A "monster fatberg," consisting of everything that shouldn't have been flushed down a toilet or poured down a sink, has been discovered in Devon, England.
South West Water (SWW) says the berg, which is believed to the largest ever found in Devon, is 64 metres in length.
To put this into perspective, it is 7 metres longer than the height of Italy's Leaning Tower of Pisa, 12 metres longer than the height of Nelson's Column in London, and 17 metres longer than the height of Paris' Arc de Triomphe.
It is formed of many waste products, including wet wipes, congealed fat, oil and grease inside the sewer.
And the removal process isn't expected to be simple.
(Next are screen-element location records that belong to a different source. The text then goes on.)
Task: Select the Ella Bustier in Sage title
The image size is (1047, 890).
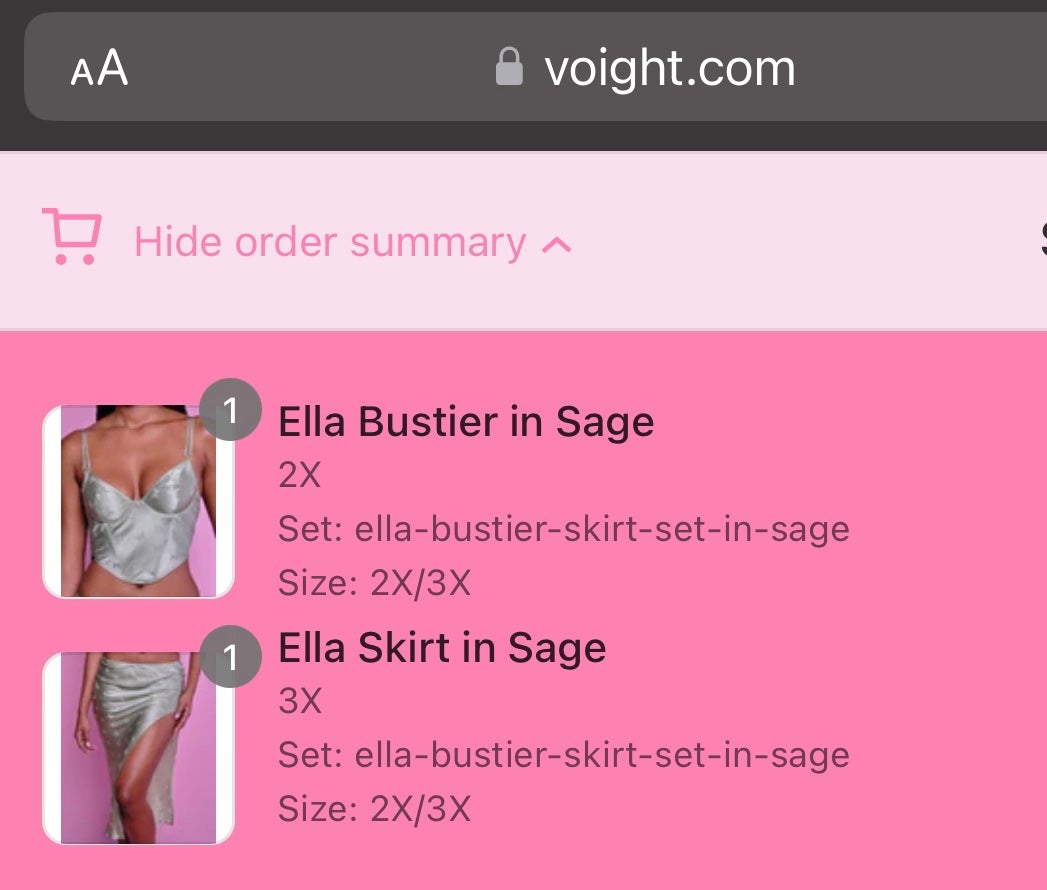Action: (466, 422)
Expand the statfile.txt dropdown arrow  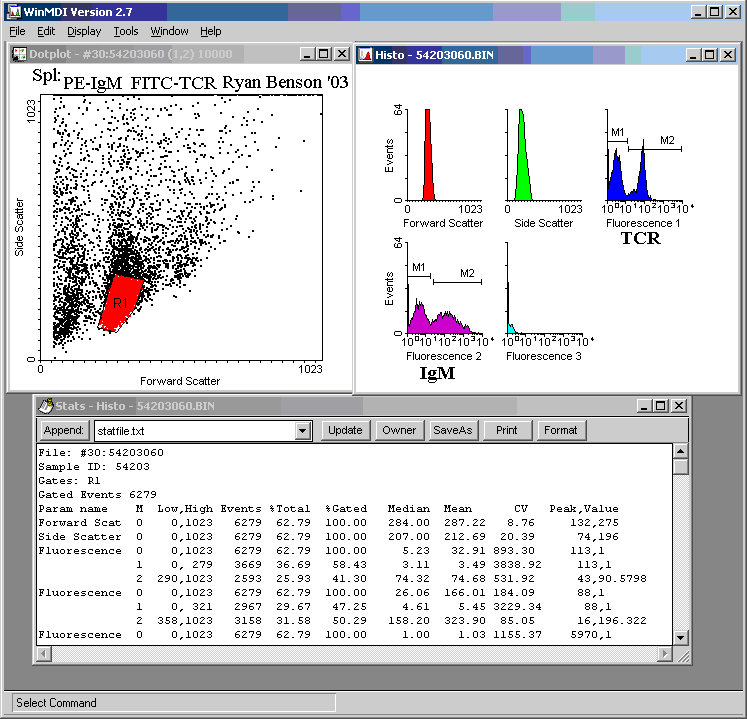303,431

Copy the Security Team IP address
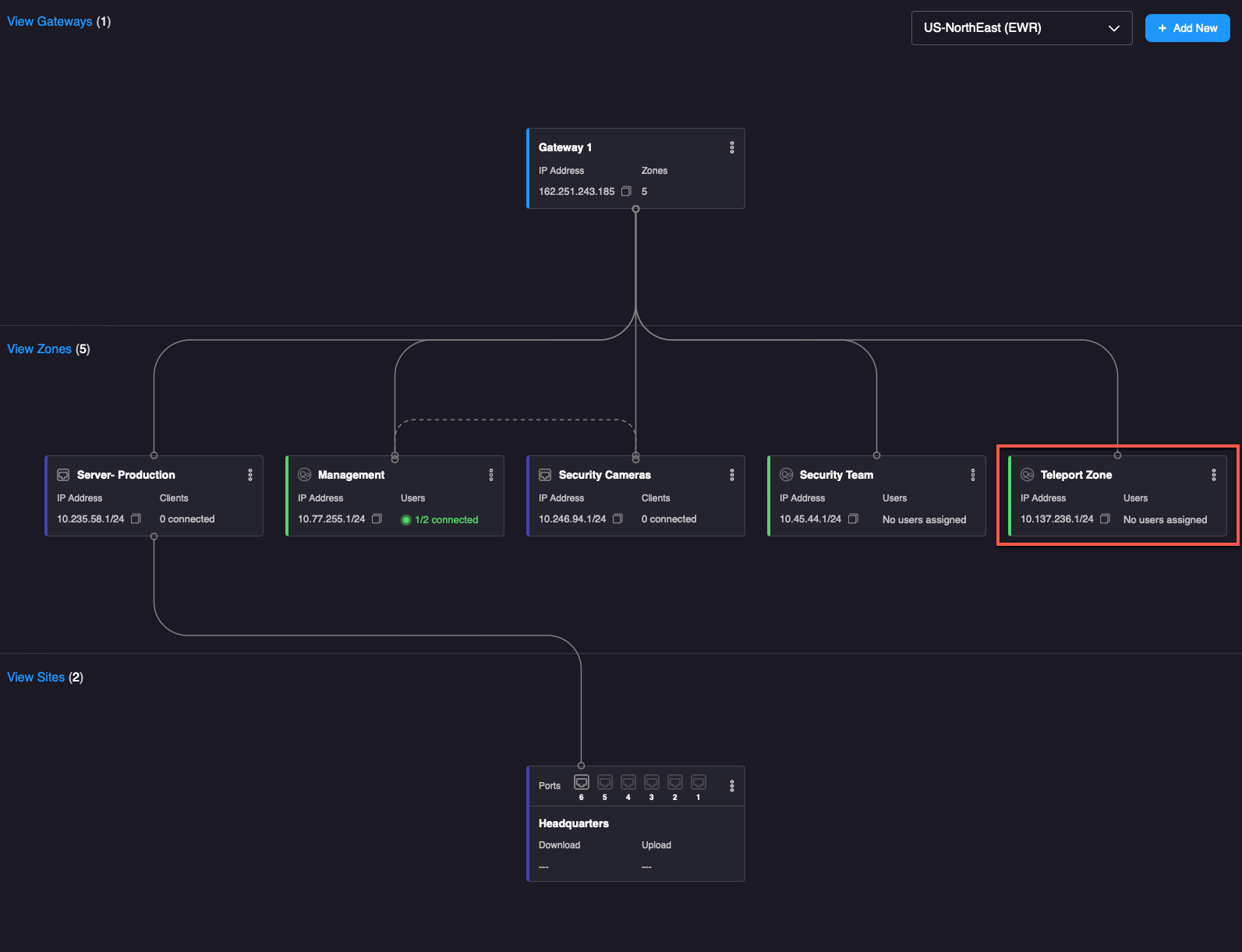[853, 518]
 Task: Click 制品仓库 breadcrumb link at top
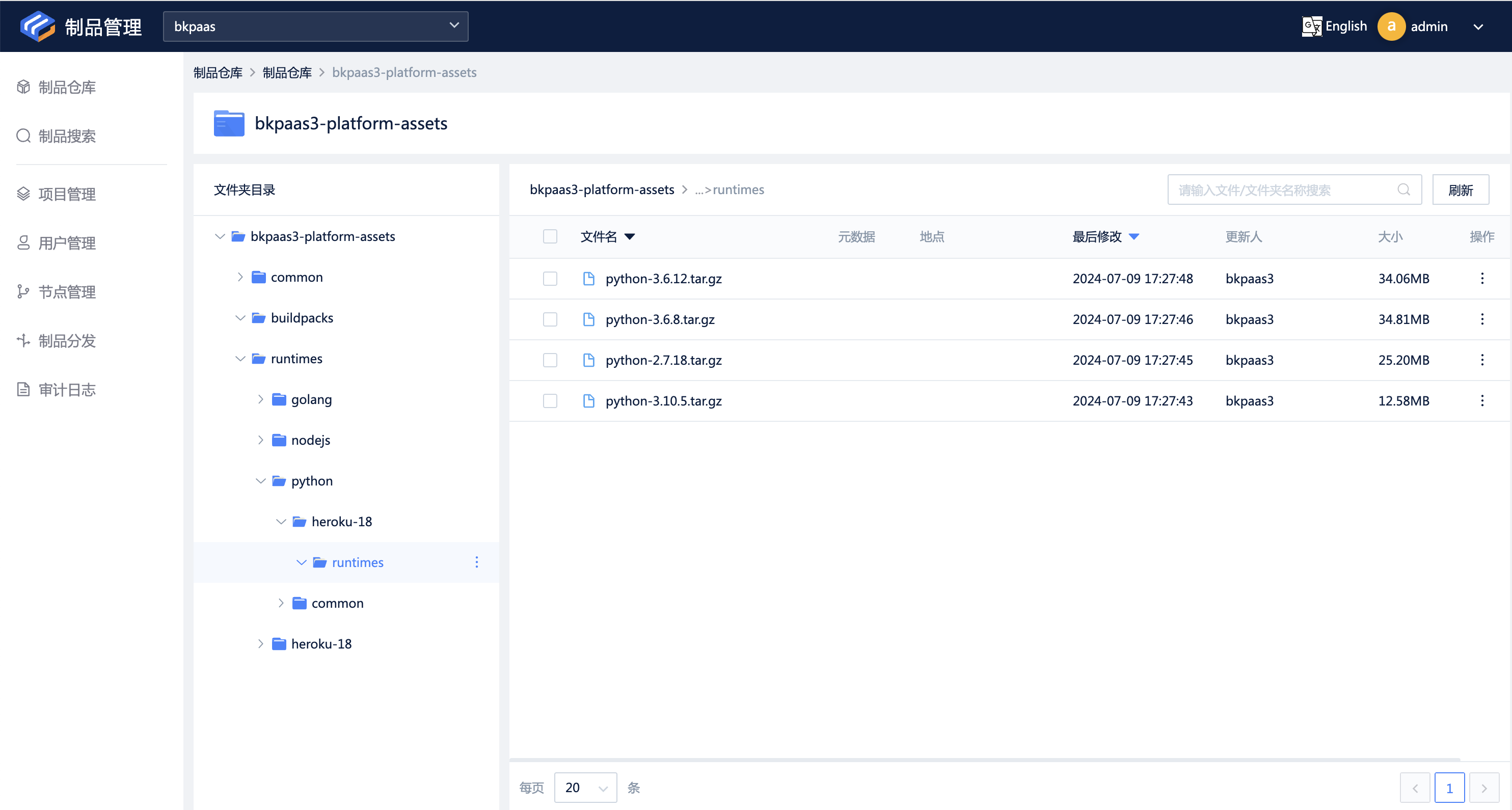tap(218, 72)
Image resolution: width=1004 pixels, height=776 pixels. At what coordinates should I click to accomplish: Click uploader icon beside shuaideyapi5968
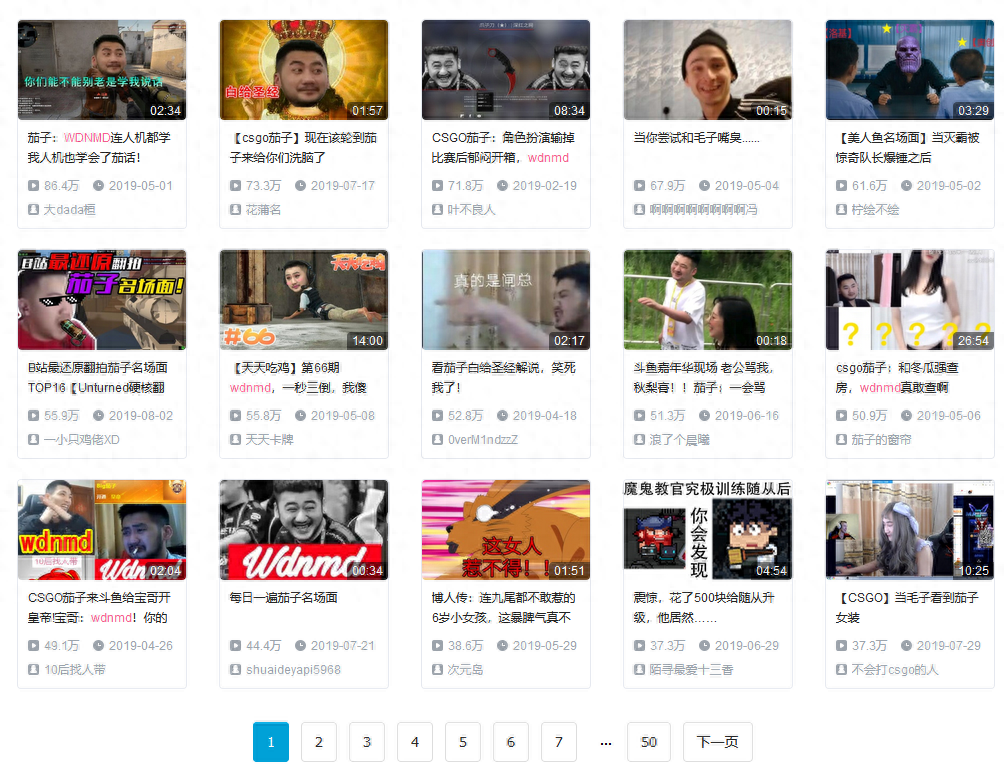pyautogui.click(x=236, y=670)
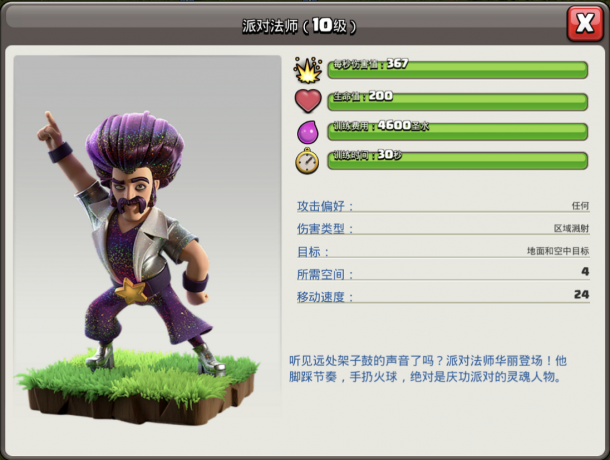The image size is (610, 460).
Task: Click the purple elixir drop icon
Action: point(308,132)

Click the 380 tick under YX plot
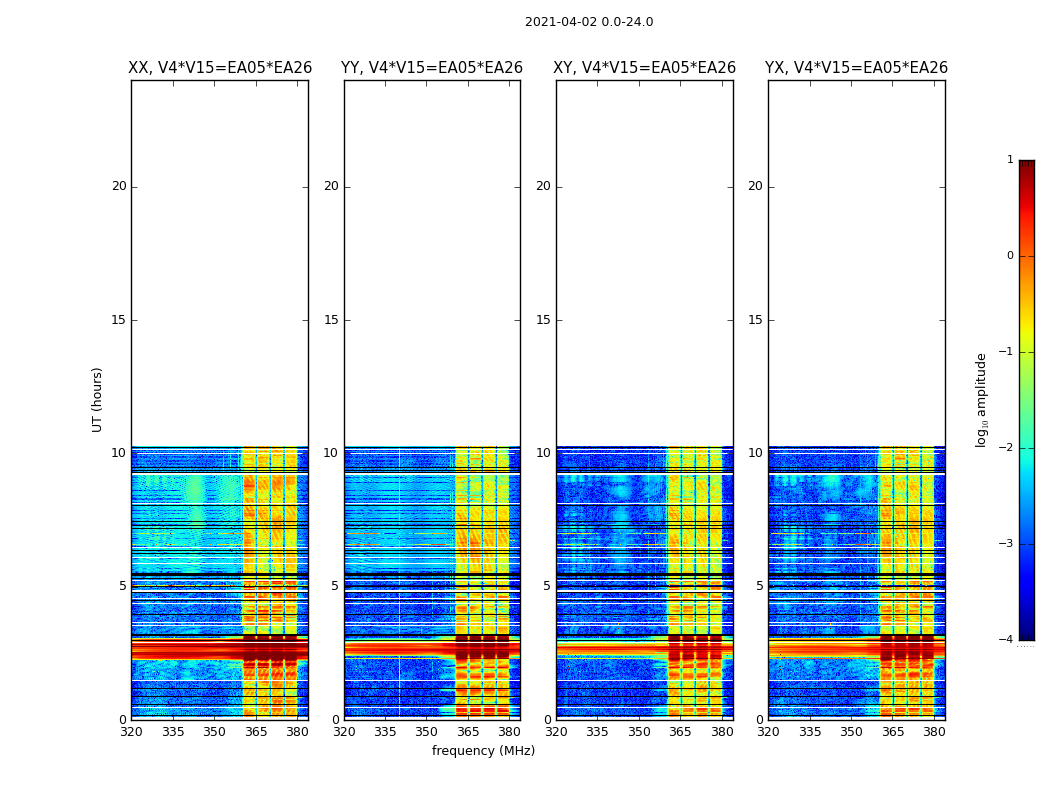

"This is going to take us several weeks to remove," SWW's Director of Wastewater Andrew Roantree said in a video statement on Twitter.
"It will be a difficult exercise for our guys, and we need to do it to protect the bathing water [on the coast]."
Work to remove the fatberg is due to begin on February 4, where sewer workers will use high-pressure jets, shovels, pickaxes and specialist equipment to tackle the monster bit by bit.
These sewer blockages costs customers £4.5 million a year," South West Water warned.
"Every time a wet wipe is flushed or oil poured down the drain, there is a risk these items could cause sewer blockages. This is extremely unpleasant and could happen in your own home."
However, Devon's discovery is still no match for the enormous 250 metre-long fatberg found in London's sewer system in 2017.
Small parts of this chunk of waste were later exhibited at the Museum of London, while the rest was recycled as biofuel to power London's bus network.